Of course, this can also be used for evil purposes.
So I made myself a Python module to toy with these things. It can be used as a command line tool as well as a module to be imported in projects of your own, and contains no non-standard dependencies. You can download it from here: shorturl.py.
For example, this is how you convert a long URL into a short one (the shortest possible choice is automatically selected):
$ ./shorturl.py http://www.example.com/
And it’s reverse, converting that short URL back into the long one:
$ ./shorturl.py -l http://u.nu/63e
You can also choose a specific URL shortener service. Let’s try Twitter’s new favorite, bit.ly:
$ ./shorturl.py http://www.example.com/ -u bit.ly
RuntimeError: No data returned by URL shortener API
RuntimeError: <h3>URL has wrong format! Forgot 'http://'?</h3>
Short : http://easyuri.com/657ae
Short : http://tinyurl.com/yhabhth
Short : http://xrl.us/bgsge5
As a matter of fact, TinyURL seems to accept anything you send it, may it look like a valid URL or not. This has lead some people to build a rogue filesystem called TinyDisk, world readable, yet very hard (if not impossible) to trace back to it’s creator. The download link seems to be down but the Slashdot article is still there. I also found this article explaining how such a filesystem would work.
But… how well do they behave when you shorten the URL multiple times? First, let’s try shortening a link with TinyURL three successive times:
$ ./shorturl.py -c 3 -u tinyurl.com http://www.example.com/
The preview feature only seems to work for the first redirection (see for yourself). Now let’s try shortening our example URL three times, using random providers:
$ ./shorturl.py http://www.example.com -v -c 3
I found the Echofon plugin fails to expand this short URL. However the longurl.com service works like a charm – it even told me how many redirections I used!

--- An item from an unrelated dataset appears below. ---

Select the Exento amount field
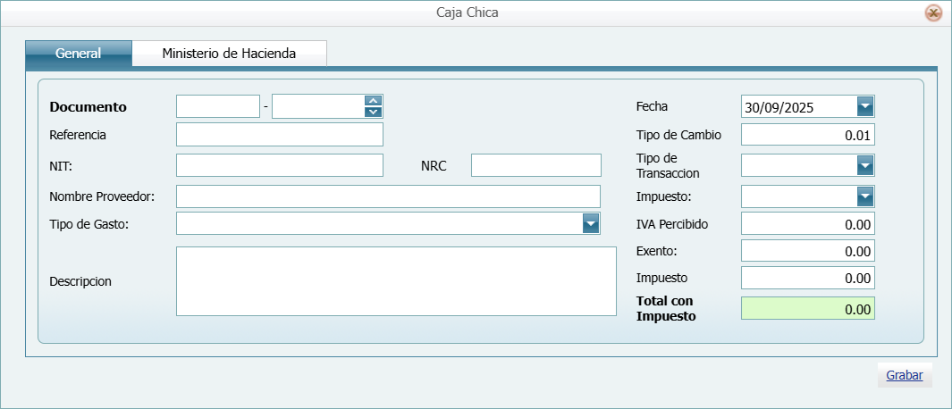 pyautogui.click(x=807, y=251)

Click here to see it for yourself.
Just for fun, how about an infinite recursion? First, we create a link to a shortened URL that doesn’t yet exist.

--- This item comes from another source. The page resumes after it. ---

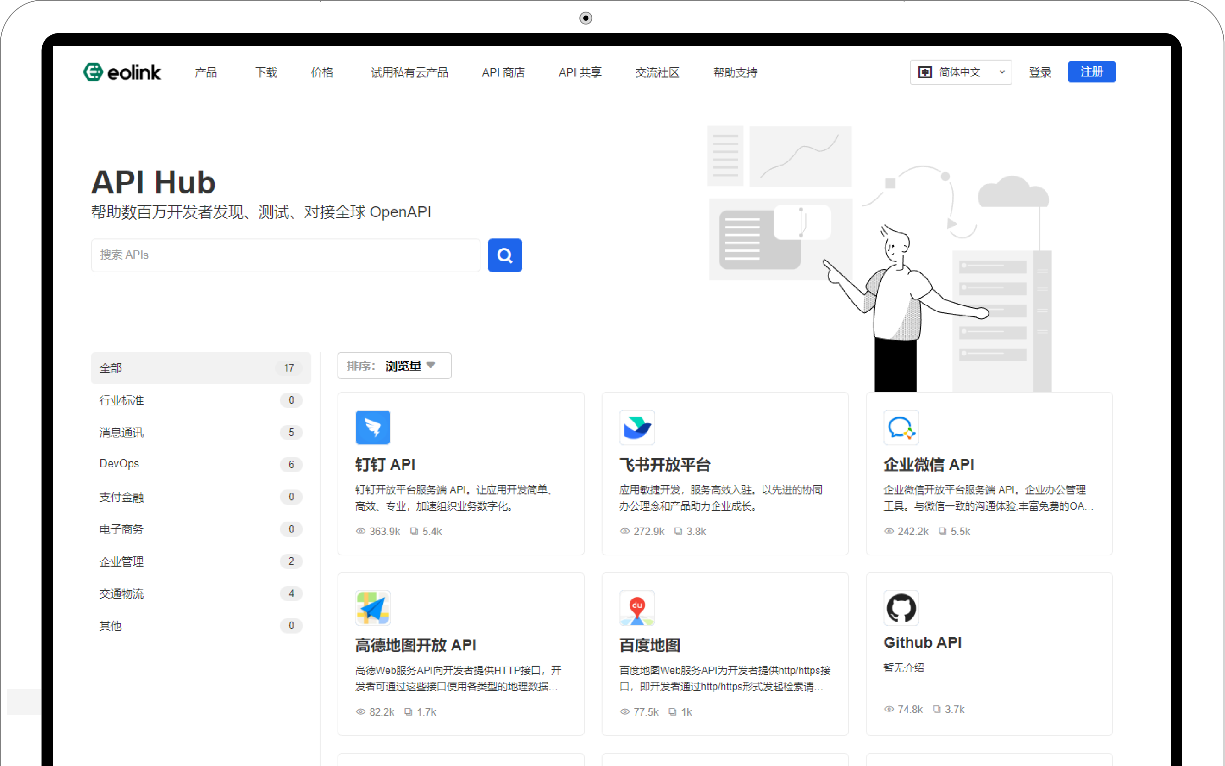Image resolution: width=1225 pixels, height=766 pixels.
Task: Click the 高德地图 paper plane icon
Action: pyautogui.click(x=373, y=607)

$ python shorturl.py -v -c 5 http://tinyurl.com/thisisaninfiniteloop
Now let’s go to the TinyURL webpage and create the link manually. Voila! We have an infinite redirection. The longurl.com service seems to break now (see for yourself) but this is of no consequence – the link doesn’t really take you anywhere. Other apps like wget get stuck in an infinite loop however. This is probably of no real use to an attacker but I thought it was fun to try it out.

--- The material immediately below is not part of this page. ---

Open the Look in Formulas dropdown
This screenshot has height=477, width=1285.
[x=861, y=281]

As a final note: while writing this I came across this article describing even more risks inherent to URL shorteners: information disclosure. A dedicated attacker could dump randomly chosen shortened URLs to retrieve information like corporate intranet links, user IDs and even passwords. I liked the idea, so I whipped out a small script to test it out:
from random import randint
from shorturl import longurl, is_short_url
characters = '0123456789ABCDEFGHIJKLMNOPQRSTUVWXYZabcdefghijklmnopqrstuvwxyz'
token = ''.join([ characters[ randint(0, len(characters) - 1) ] for i in xrange(6) ])
url = longurl('http://bit.ly/%s' % token)
if not is_short_url(url):
print "%s => %s" % (token, url)
But the results of bruceforcing didn’t seem so great. Then again, one could also wonder how random this short URLs really are… maybe there’s a way to predict them, or at least reduce the number of URLs one has to try. One could also try a dictionary based approach for services like bit.ly, which provide the users the ability to pick custom short URLs. Update: Those TinyURL links weren’t so random after all here’s an interesting project on URL scraping.
You can get the source code at Github.